---- INPUT MATERIAL
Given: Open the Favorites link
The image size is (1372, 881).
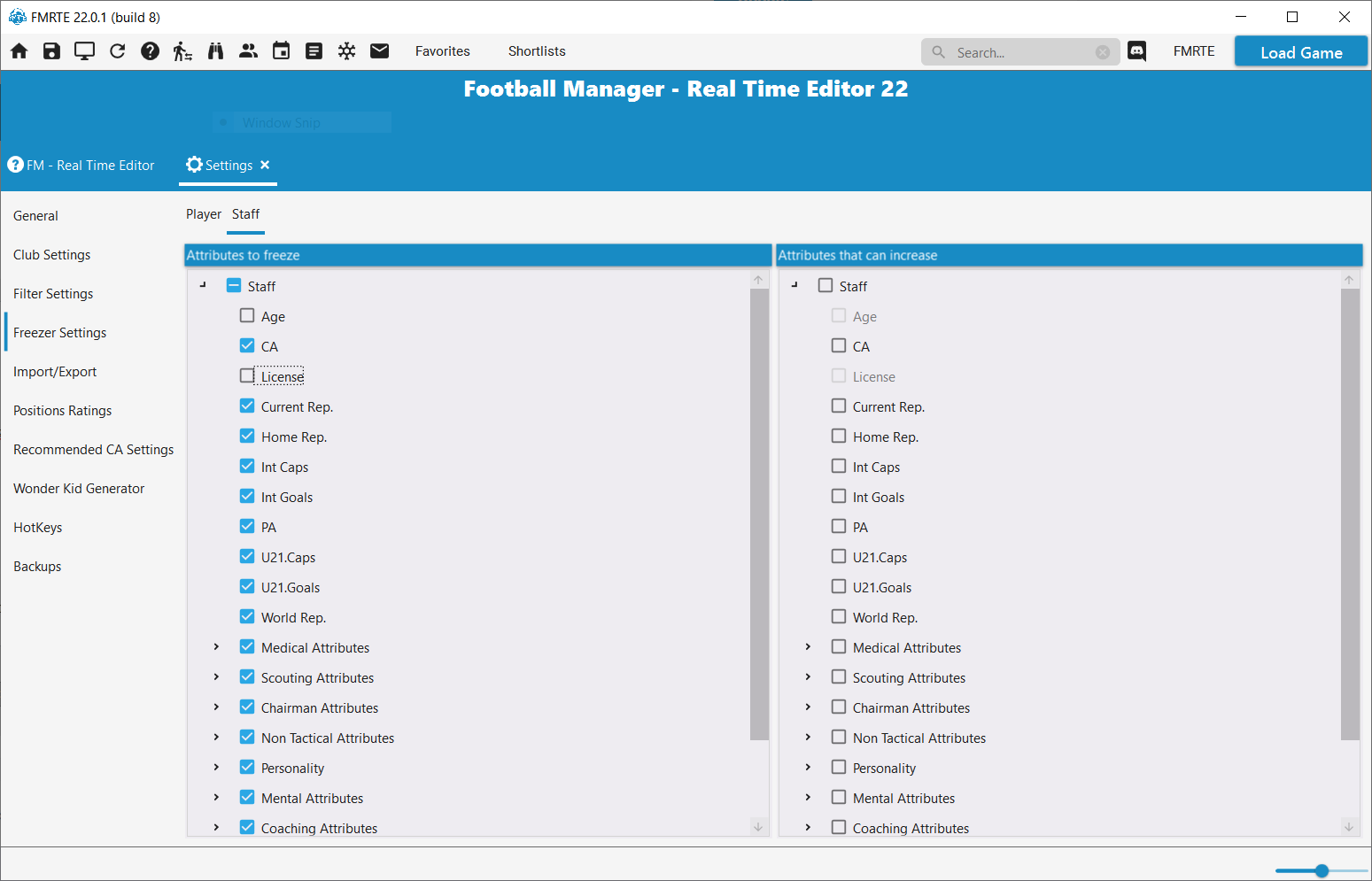Looking at the screenshot, I should coord(443,51).
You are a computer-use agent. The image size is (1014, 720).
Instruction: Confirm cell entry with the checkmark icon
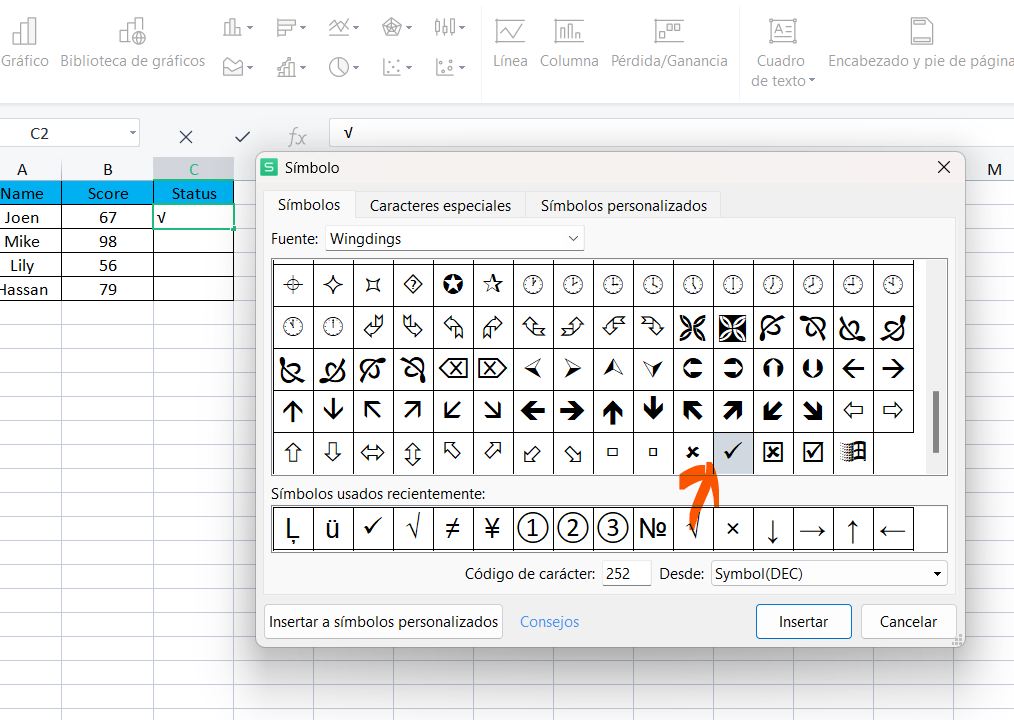coord(240,137)
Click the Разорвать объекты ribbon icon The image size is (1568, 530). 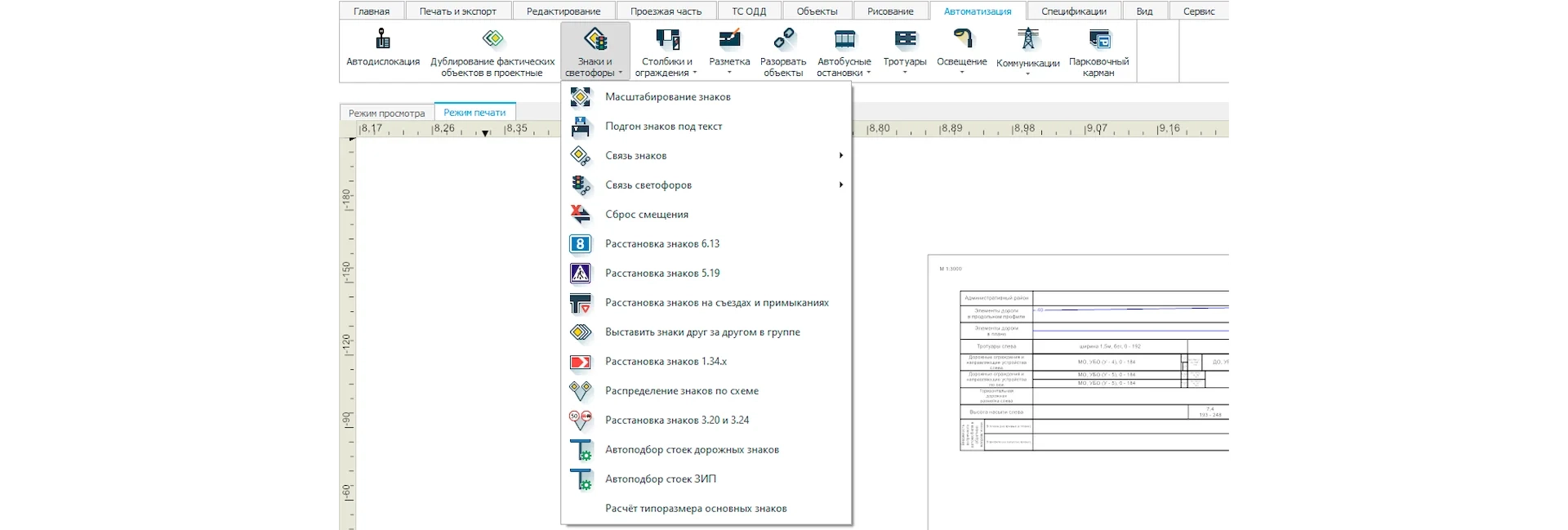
--------
[EXERCISE BRIEF]
Please print all of the rows above word for word, leaving out the pictures.

[THE ANSWER]
Given: Open the Favorites link
The image size is (1372, 881).
Looking at the screenshot, I should coord(443,51).
You are a computer-use agent. The image size is (1014, 720).
Instruction: Confirm cell entry with the checkmark icon
coord(240,137)
Click the Разорвать объекты ribbon icon The image size is (1568, 530). 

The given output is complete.